The Blue Mosque is the only functioning and one of the two remaining mosques in present-day Yerevan. In the opinion of the journalist Thomas de Waal, writing out Azerbaijanis of Armenia from history was made easier by a linguistic sleight of hand, as the name "Azeri" or "Azerbaijani" was not in common usage before the twentieth century, and these people were referred to as "Tartars", "Turks" or simply "Muslims". De Waal adds that "Yet they were neither Persians nor Turks; they were Turkic-speaking Shiite subjects of the Safavid Dynasty of the Iranian Empire". According to De Waal, when the Blue Mosque is referred to as Persian it "obscures the fact that most of the worshippers there, when it was built in the 1760s, would have been, in effect, Azerbaijanis".

The other remaining mosque in Yerevan, the  Tapabashy Mosque () was likely built in 1687 during the Safavid dynasty in the historic Kond district. Today, only the 1.5 meter-thick walls and sections of its outer perimeter roof still stand.  The main dome collapsed in the 1960s (1980's according to residents and neighbors), though a smaller dome still stands. The mosque was used as by Armenian refugees following the Armenian genocide and their descendants still live inside the mosque today. According to residents, the Azerbaijanis of Yerevan still held some sort of prayer service up until they left for Baku in 1988 due to the tensions surrounding the war. The remnants of the mosque are protected by the Armenian state as a historical monument. In 2021, Armenia issued a tender to restore and reconstruct the historic Kond district including the mosque.
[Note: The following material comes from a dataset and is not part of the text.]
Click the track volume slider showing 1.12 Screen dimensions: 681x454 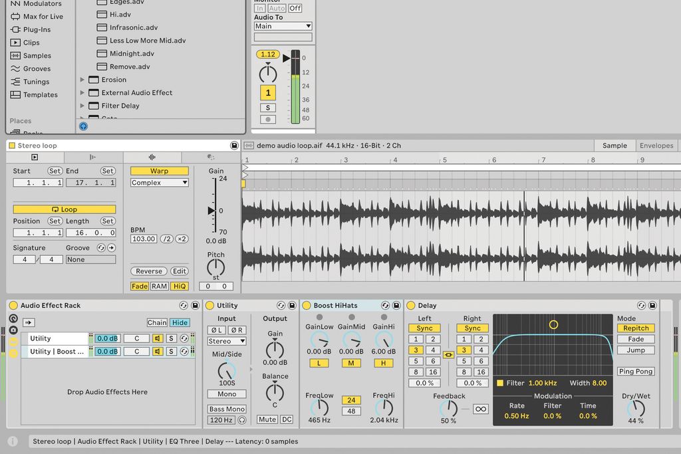click(x=269, y=55)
In the Syunik Province of Armenia, the remaining Azerbaijani mosques in the towns of Kapan, Sisian, and Meghri are maintained by the state under the Non-Armenian historical and cultural Monuments in Syunik designation.

Iran 

The anti-Azerbaijani sentiment is rooted in the hostility in the 1990s, during which Iran was blamed by Azerbaijan for supporting Armenia in the First Nagorno-Karabakh War despite the Iranian government claimed it helped Azerbaijan. Therefore, a sense of hostility against Azerbaijan developed in Iran as a result, fostering an alliance between Iran and Armenia.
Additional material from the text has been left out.